[Stored records]
□ □ □ □

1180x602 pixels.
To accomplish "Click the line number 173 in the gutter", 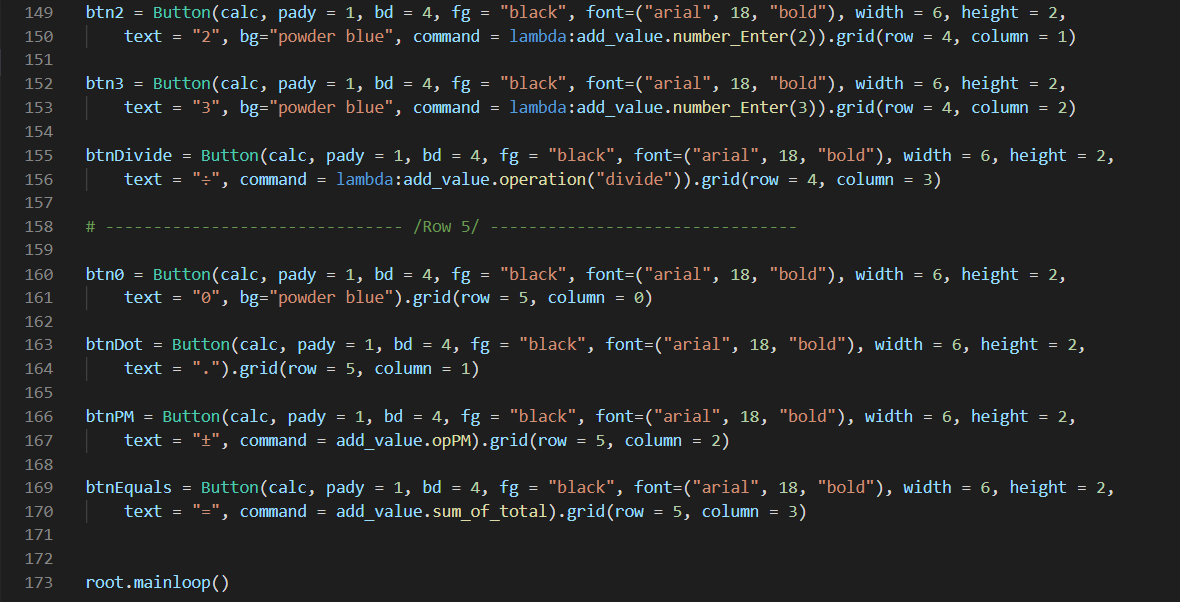I will click(x=38, y=582).
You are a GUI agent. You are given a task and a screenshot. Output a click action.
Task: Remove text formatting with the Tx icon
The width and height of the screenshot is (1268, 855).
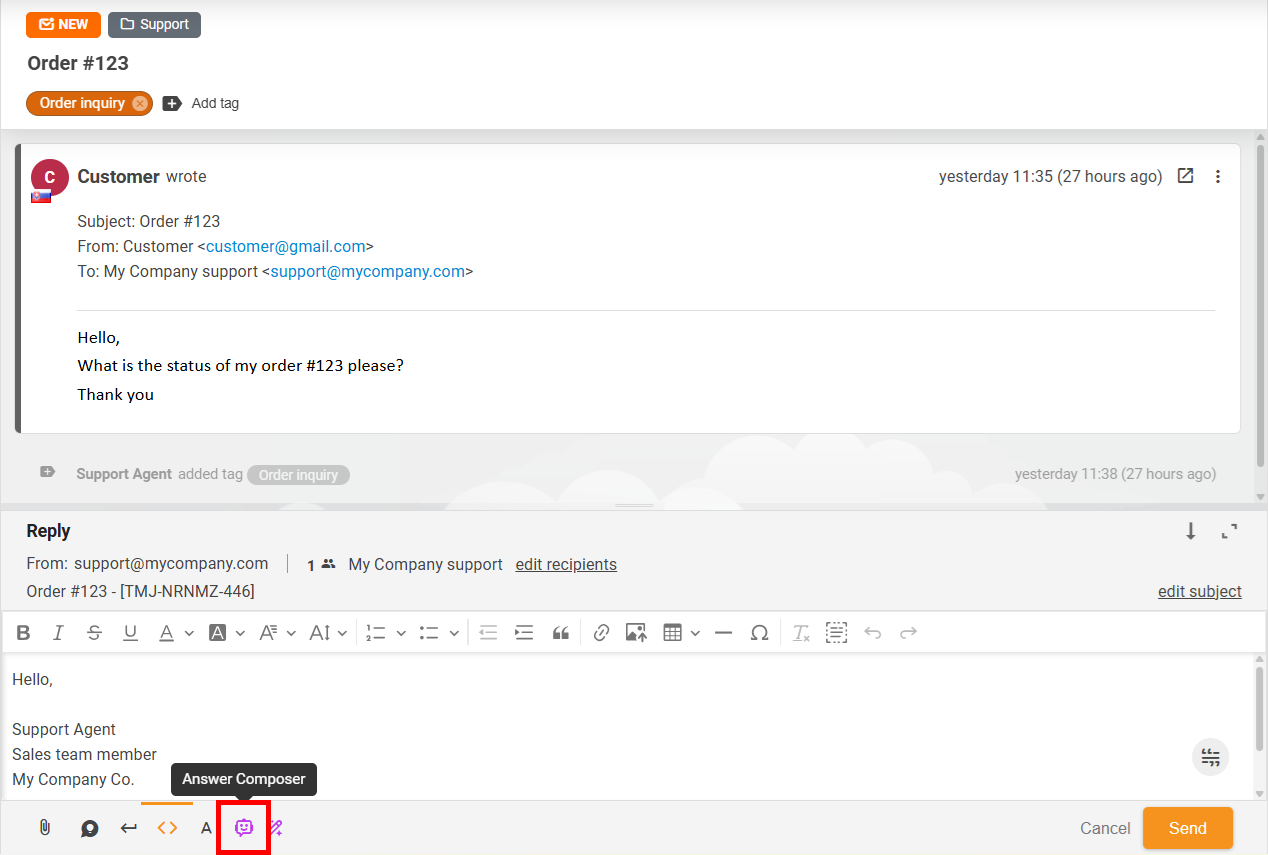coord(800,632)
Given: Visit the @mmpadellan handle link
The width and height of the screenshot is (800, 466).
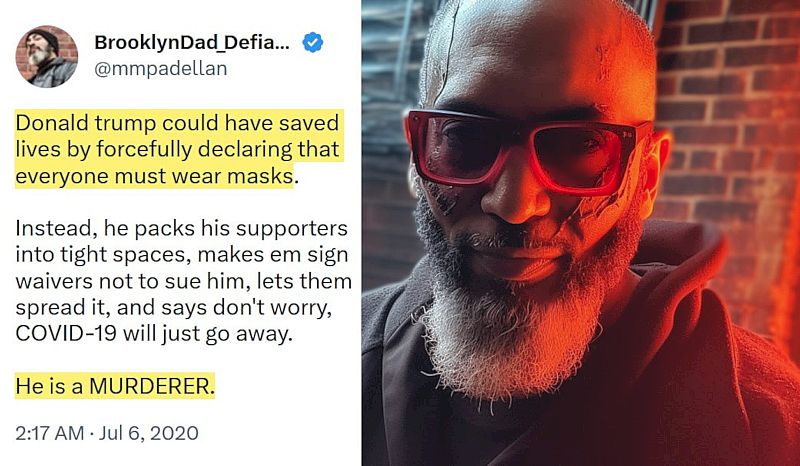Looking at the screenshot, I should click(x=161, y=69).
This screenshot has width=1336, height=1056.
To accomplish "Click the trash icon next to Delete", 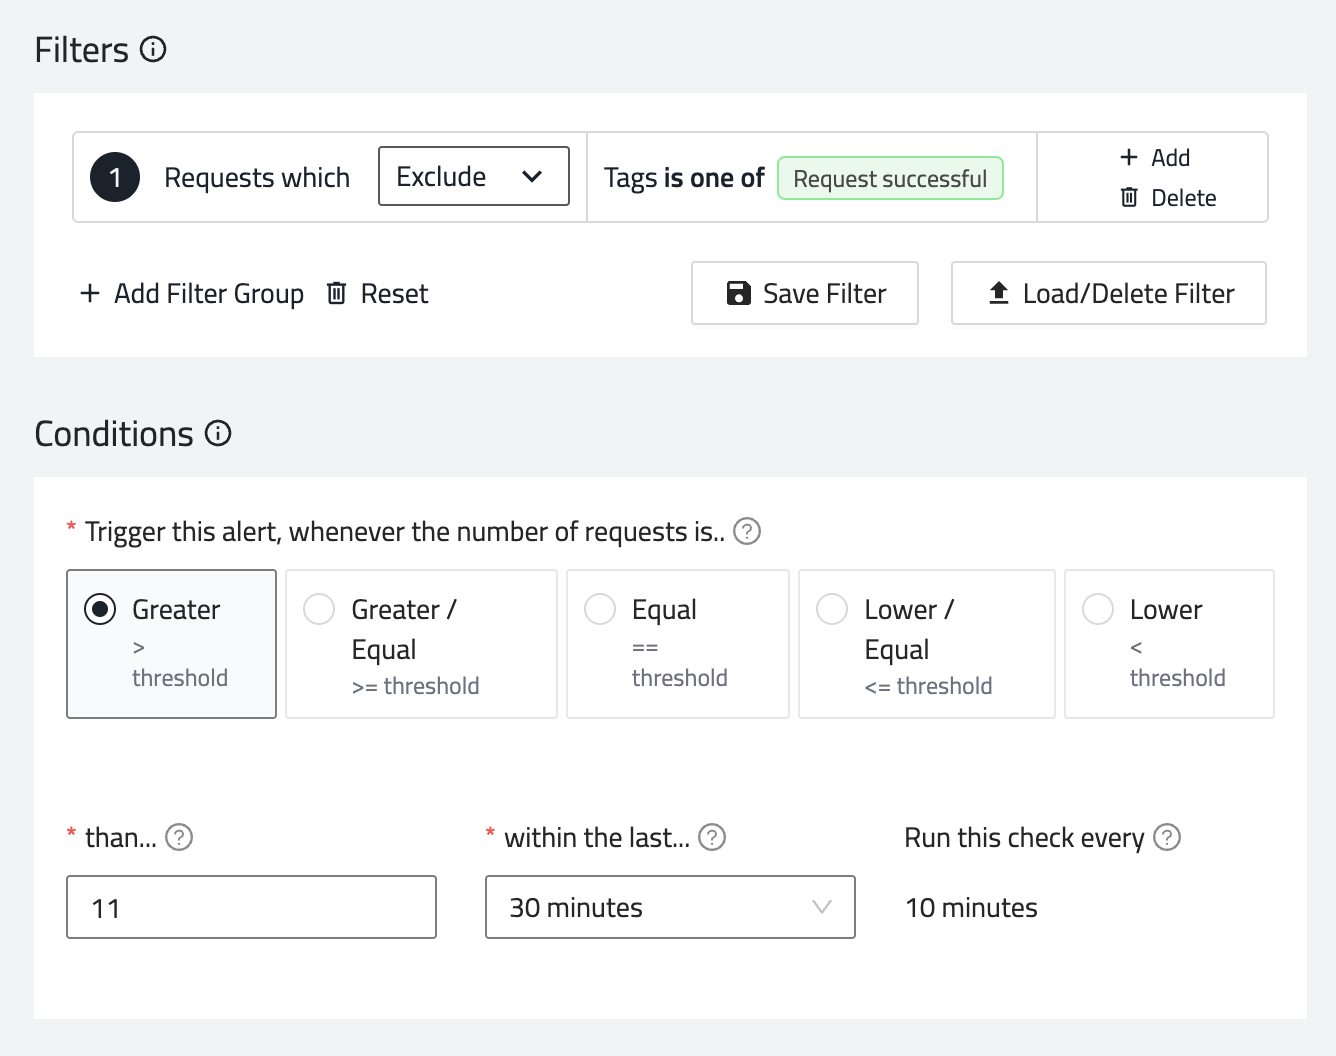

□ □ □ □

Leaving the pictures out, give again word for word each line from the one holding "This screenshot has width=1336, height=1056." through the end of the records.

This screenshot has width=1336, height=1056.
To accomplish "Click the trash icon next to Delete", 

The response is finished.